■ Required task ■
Please render the lines of the records below, from the line containing "Image resolution: width=866" through the line containing "coord(104,12)", both ends included, as a Markdown table with the columns Row and Text, numbering each line and omitting blank lines. Leave the pictures out.

■ Supplied entries ■
__________
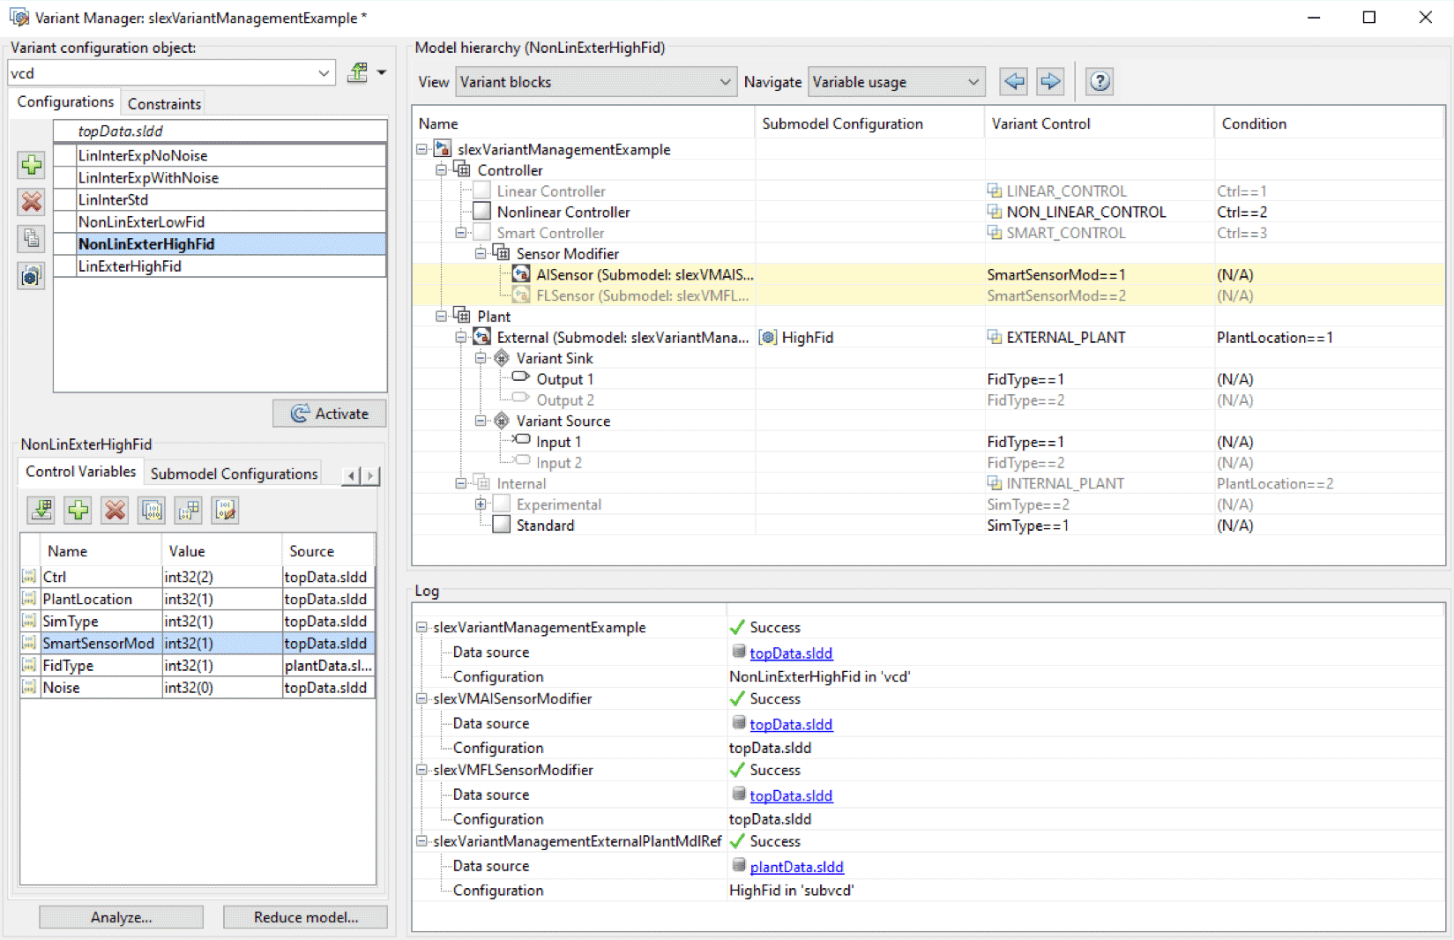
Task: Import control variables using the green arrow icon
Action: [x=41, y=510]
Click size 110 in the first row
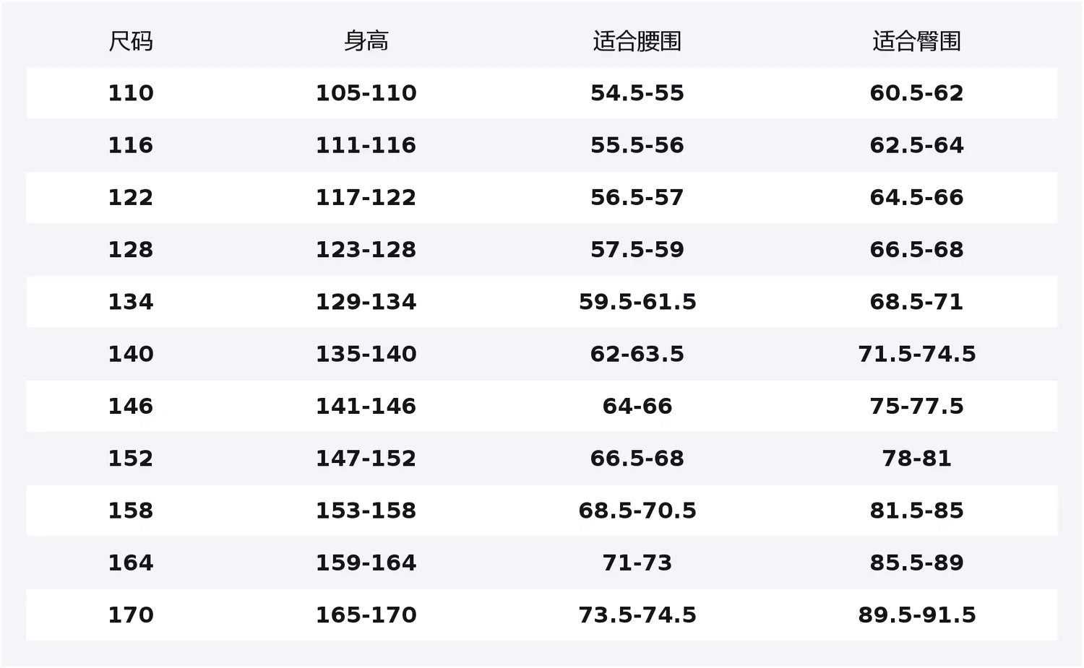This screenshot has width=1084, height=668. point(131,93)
__________
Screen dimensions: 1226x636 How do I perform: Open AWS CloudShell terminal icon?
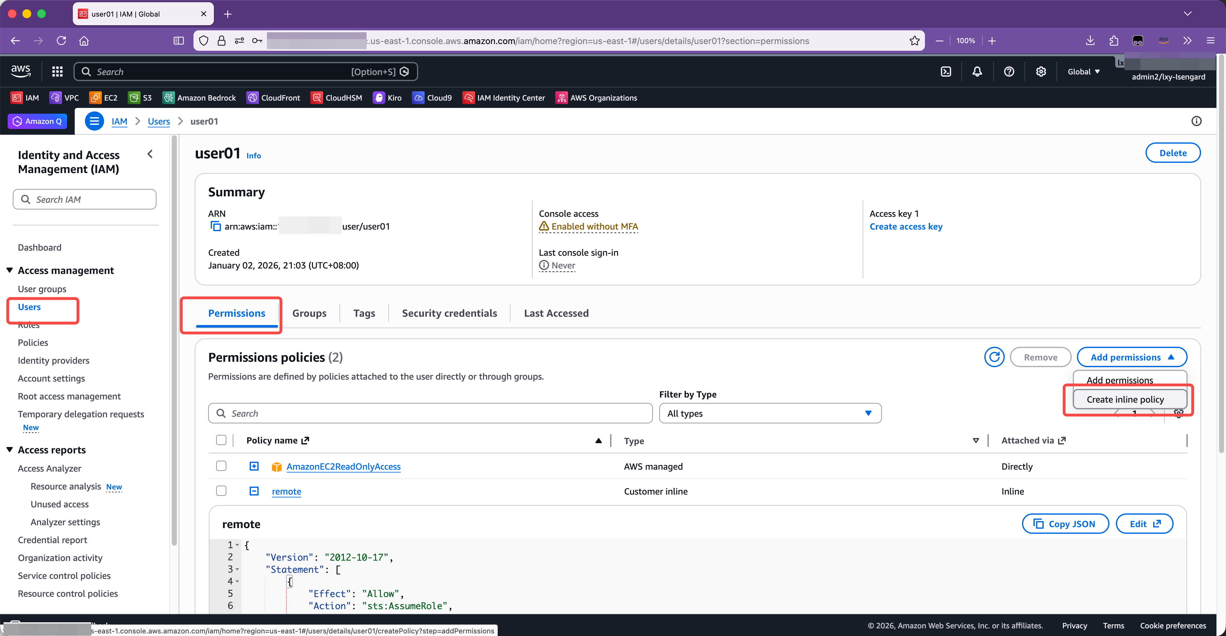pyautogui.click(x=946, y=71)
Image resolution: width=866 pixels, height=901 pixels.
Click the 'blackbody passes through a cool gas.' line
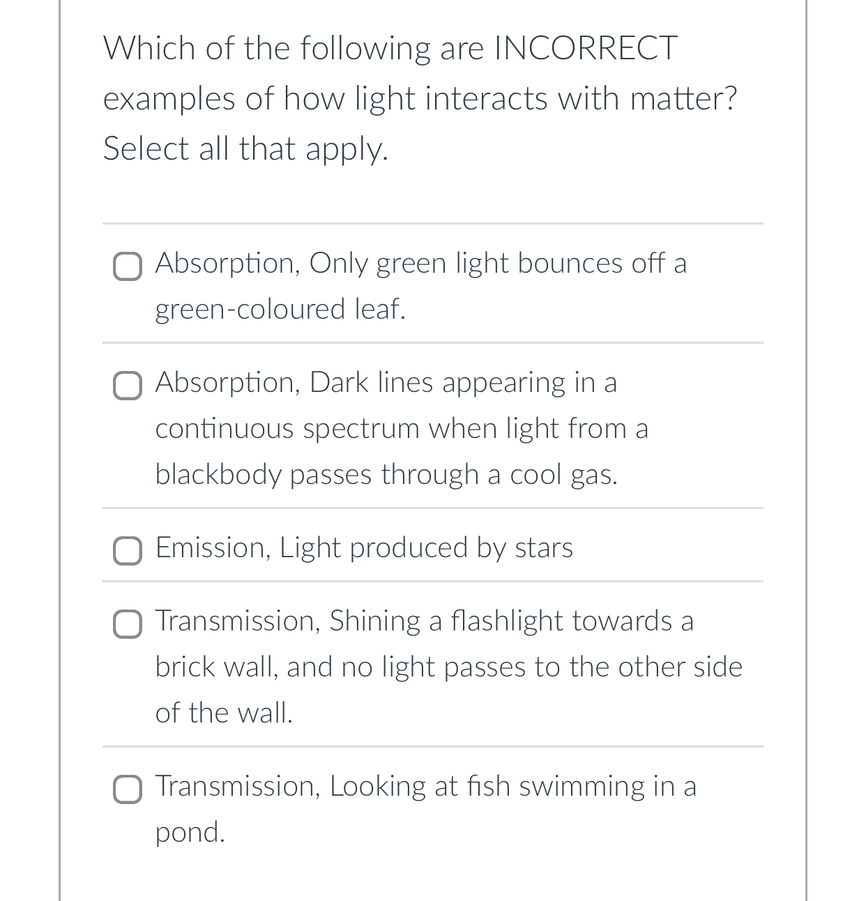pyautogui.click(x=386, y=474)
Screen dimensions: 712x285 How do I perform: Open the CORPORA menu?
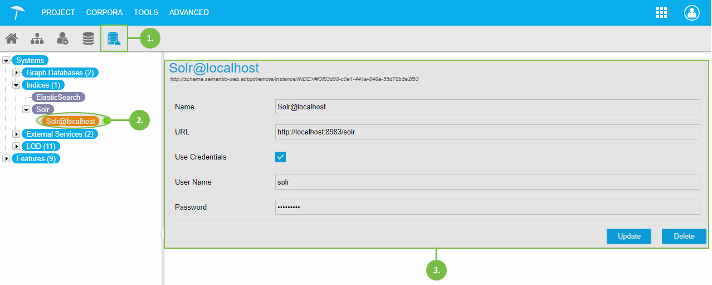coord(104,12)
__________
■ Solution below ■
| Row | Text |
|---|---|
| 1 | Image resolution: width=866 pixels, height=901 pixels. |
| 2 | Click the 'blackbody passes through a cool gas.' line |
| 3 | pyautogui.click(x=386, y=474) |
| 4 | Screen dimensions: 712x285 How do I perform: Open the CORPORA menu? |
| 5 | coord(104,12) |